Trigonotarbus johnsoni, Pocock, 1911

MORPHOLOGY OF TRIGONOTARBUS JOHNSONI

Carapace

The prosomal region of Tr. johnsoni is lacking the complex ornamentation seen in some taxa, and all aspects of the anatomy are easily seen in the hand specimen. Hence the features identified here differ little from previous interpretations. The original description by Pocock (1911: fig. 38) recognized an essentially triangular carapace with a rounded anterior tip (or clypeus). The carapace has a raised median band bearing a single pair of median eyes, with somewhat sunken lateral flanks. Pocock also figured the transverse groove towards the back of the carapace, although the depression behind the eyes was not shown and is more clearly expressed in some specimens than others. It is tentatively assumed to be a genuine feature and included in the present reconstruction ( Fig. 4 View Figure 4 ; see also Dunlop, 1996a: text-fig. 4).

Appendages

Ventrally, Pocock (1911) correctly figured the leg coxae increasing in size posteriorly, but the presence of a sternum between the coxae and the small chelicerae was first recognized by Petrunkevitch (1949: fig. 111) and confirmed here. Neither author saw the lip-like endites on the first leg coxae revealed here by the tomographic reconstruction. The nearest equivalent are projections from the first coxae in Palaeocharinus and the anthracomartids; however, the detailed shape is rather different and it is unclear if these are homologous with the Tr. johnsoni structures. The pedipalps and legs are of a fairly simple construction (i.e. no spines or raptorial structures) and generally give the impression of a compact arachnid with fairly short, stubby appendages. Some ambiguities in the lengths of the leg articles compared with previous descriptions can be clarified here with the help of tomography, such as the fact that the patella is not much shorter than the tibia, whereas the metatarsus is noticeably shorter than the tarsus. A short metatarsus is also seen in palaeocharinids and anthracomartids and may be a plesiomorphic character within trigonotarbids. Tarsal claws could not be resolved here and were added to the reconstruction ( Fig. 4 View Figure 4 ) based on comparisons with other trigonotarbid species.

Opisthosoma

Opisthosomal segmentation can be a contentious issue in trigonotarbids. Pocock (1911) did not give a segment count, but Petrunkevitch (1949) recognized only eight segments in Tr. johnsoni . Subsequent study of better preserved material (e.g. the Rhynie Chert trigonotarbids) suggests a ground pattern for trigonotarbids of 12 segments in total; whereby the first tergite is modified into a locking ridge that largely tucks under the back of the carapace, the first sternite may be absent, tergites 2 + 3 are often fused into a large diplotergite, and the last two segments (11–12) are ring-like and form a small pygidium (Garwood & Dunlop, 2010). However, a number of Carboniferous taxa seem to differ from this ground pattern, either by reducing the first tergite and/or having separate tergites 2 and 3; possibly a reversal. Trying to apply this to Tr. johnsoni we are forced to consider two competing interpretations of the relationship between dorsal and ventral segmentation.
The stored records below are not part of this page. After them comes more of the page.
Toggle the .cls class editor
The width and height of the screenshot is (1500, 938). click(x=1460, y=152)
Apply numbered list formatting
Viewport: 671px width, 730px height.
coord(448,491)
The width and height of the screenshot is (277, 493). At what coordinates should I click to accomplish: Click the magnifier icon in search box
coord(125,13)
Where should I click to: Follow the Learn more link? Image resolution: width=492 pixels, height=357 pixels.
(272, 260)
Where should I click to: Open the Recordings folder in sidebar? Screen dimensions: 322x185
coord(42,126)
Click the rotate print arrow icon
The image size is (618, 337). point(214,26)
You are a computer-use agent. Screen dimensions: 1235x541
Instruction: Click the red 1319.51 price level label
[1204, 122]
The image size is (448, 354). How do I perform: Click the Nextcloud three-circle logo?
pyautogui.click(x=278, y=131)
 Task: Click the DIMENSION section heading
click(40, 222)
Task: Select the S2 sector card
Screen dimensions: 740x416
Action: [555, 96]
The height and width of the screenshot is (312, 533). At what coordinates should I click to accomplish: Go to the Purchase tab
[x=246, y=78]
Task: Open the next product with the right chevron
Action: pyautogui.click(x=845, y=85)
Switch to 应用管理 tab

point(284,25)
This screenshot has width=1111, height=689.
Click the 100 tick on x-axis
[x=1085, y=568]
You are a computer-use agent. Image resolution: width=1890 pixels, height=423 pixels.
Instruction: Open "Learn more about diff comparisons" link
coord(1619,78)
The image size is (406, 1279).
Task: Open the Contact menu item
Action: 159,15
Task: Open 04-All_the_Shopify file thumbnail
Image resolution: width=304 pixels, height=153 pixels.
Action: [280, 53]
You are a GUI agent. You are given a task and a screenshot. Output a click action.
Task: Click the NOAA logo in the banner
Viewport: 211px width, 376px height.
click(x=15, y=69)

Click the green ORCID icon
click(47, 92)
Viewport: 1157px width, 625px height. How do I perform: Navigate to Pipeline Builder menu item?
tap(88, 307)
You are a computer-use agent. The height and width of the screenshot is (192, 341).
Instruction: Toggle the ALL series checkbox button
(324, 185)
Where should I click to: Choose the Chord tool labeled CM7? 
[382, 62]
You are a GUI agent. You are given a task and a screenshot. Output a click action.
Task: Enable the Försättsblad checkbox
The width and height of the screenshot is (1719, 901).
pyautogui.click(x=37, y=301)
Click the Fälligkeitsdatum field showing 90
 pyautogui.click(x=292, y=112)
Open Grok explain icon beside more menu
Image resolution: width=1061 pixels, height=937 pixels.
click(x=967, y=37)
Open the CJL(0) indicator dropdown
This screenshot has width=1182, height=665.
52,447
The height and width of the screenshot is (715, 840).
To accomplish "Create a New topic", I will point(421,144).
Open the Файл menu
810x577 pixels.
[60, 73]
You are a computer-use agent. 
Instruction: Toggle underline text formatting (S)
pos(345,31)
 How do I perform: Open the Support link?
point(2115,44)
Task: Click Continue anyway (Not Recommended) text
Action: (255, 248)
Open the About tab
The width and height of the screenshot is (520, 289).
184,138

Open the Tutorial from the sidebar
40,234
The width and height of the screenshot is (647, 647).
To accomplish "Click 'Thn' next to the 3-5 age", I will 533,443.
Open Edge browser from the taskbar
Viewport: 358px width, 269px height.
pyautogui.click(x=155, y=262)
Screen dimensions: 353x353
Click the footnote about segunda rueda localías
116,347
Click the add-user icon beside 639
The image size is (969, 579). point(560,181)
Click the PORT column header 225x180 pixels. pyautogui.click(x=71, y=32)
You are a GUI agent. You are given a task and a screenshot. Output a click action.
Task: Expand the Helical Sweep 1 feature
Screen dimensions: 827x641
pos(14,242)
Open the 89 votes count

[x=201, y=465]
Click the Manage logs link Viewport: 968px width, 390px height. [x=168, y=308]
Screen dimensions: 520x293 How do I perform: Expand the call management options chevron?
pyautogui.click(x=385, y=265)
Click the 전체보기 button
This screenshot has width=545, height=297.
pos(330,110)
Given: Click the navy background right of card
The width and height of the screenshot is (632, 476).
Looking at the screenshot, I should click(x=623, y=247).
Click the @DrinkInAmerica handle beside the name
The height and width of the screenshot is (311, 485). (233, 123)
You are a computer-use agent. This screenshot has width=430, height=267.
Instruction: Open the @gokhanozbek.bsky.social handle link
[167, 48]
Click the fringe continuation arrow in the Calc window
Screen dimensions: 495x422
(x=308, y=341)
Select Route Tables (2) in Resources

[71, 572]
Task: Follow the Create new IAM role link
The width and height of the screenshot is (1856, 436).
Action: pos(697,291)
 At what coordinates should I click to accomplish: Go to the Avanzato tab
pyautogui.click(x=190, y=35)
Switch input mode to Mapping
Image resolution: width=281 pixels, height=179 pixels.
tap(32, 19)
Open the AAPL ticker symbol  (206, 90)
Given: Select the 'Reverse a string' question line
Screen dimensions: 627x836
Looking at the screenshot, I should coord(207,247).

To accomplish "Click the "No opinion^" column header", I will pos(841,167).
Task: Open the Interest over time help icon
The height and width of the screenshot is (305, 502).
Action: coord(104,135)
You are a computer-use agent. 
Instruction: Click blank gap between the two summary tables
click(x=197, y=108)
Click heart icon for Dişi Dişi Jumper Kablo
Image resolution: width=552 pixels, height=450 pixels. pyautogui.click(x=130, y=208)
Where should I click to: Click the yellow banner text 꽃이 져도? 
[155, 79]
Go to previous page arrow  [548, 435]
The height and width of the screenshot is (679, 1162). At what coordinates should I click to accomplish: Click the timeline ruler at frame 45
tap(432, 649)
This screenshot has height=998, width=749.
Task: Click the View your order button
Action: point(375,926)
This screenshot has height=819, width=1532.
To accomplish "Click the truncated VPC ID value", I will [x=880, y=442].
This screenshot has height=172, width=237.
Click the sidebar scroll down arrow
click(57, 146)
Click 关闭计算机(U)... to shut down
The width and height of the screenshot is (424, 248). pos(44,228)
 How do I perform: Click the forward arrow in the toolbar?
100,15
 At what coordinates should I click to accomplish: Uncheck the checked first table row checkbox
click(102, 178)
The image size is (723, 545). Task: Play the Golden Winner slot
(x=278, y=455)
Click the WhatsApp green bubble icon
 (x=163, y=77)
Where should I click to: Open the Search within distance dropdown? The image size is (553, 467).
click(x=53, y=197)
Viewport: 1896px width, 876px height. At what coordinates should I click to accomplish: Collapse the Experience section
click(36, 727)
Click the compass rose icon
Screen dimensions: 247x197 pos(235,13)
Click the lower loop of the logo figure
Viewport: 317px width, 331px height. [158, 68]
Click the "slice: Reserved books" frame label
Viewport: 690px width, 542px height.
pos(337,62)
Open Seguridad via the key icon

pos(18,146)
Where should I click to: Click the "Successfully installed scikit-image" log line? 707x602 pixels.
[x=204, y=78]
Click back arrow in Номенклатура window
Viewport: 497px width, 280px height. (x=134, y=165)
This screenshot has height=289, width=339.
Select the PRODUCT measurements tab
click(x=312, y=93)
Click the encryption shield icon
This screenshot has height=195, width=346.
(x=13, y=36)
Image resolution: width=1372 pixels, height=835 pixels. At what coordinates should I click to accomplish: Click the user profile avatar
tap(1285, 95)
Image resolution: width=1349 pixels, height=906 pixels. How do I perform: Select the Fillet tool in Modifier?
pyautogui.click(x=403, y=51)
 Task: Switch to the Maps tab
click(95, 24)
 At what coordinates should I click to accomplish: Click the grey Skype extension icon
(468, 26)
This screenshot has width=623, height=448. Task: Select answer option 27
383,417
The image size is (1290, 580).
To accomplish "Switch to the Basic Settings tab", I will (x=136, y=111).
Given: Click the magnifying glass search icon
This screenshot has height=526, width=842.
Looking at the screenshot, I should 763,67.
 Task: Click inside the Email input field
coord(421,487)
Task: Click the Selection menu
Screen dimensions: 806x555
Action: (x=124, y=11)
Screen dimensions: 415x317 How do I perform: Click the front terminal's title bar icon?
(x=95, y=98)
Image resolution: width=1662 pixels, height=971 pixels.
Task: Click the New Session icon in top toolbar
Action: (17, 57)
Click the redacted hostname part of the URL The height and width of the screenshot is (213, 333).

The short anterior tergites in Tr. johnsoni imply that there is no diplotergite 2 + 3, and this is reflected in the current figures and idealized reconstruction ( Fig. 4 View Figure 4 ). We do, however, recognize a thickening or ridge at the front of the anterior-most tergite, which we tentatively interpret as a highly reduced tergite 1 in which its ‘locking’ function beneath the carapace may have been lost. Counting back from our presumed tergite 2, we can recognize dorsal sclerites back to a posterior-most tergite nine ( Fig. 3A View Figure 3 ). This is consistent with all other trigonotarbids in which nine tergites are universally visible dorsally (the first perhaps reduced or hidden). In this scenario ( Fig. 3A View Figure 3 ), tergite nine of Tr. johnsoni is rather small and – like that of palaeocharinids – lacks a division into median and lateral plates. Ventrally, segments 11 and 12 should form the small round pygidium (see above) and our favoured scenario of segmentation thus necessitates a fusion of sternites 9 + 10 surrounding the pygidium in order for sternite 8 to match the margins of tergite 8 ( Fig. 4 View Figure 4 ). This ventral fusion is potentially a unique character for Tr. johnsoni .

If an alternative scheme were to be chosen in which the first fully visible tergite is (despite its short length) a fused diplotergite 2 + 3, then tergite nine must be both laterally and longitudinally divided. A comparable condition is observed in Anthracomartidae ( Garwood & Dunlop, 2011) and some Eophrynidae . This would then no longer require a fused sternite 9 + 10, but would make the anterior ventral segmentation difficult to reconcile with either the hand specimens or the tomographic model. For this reason the former hypothesis of segmentation is preferred.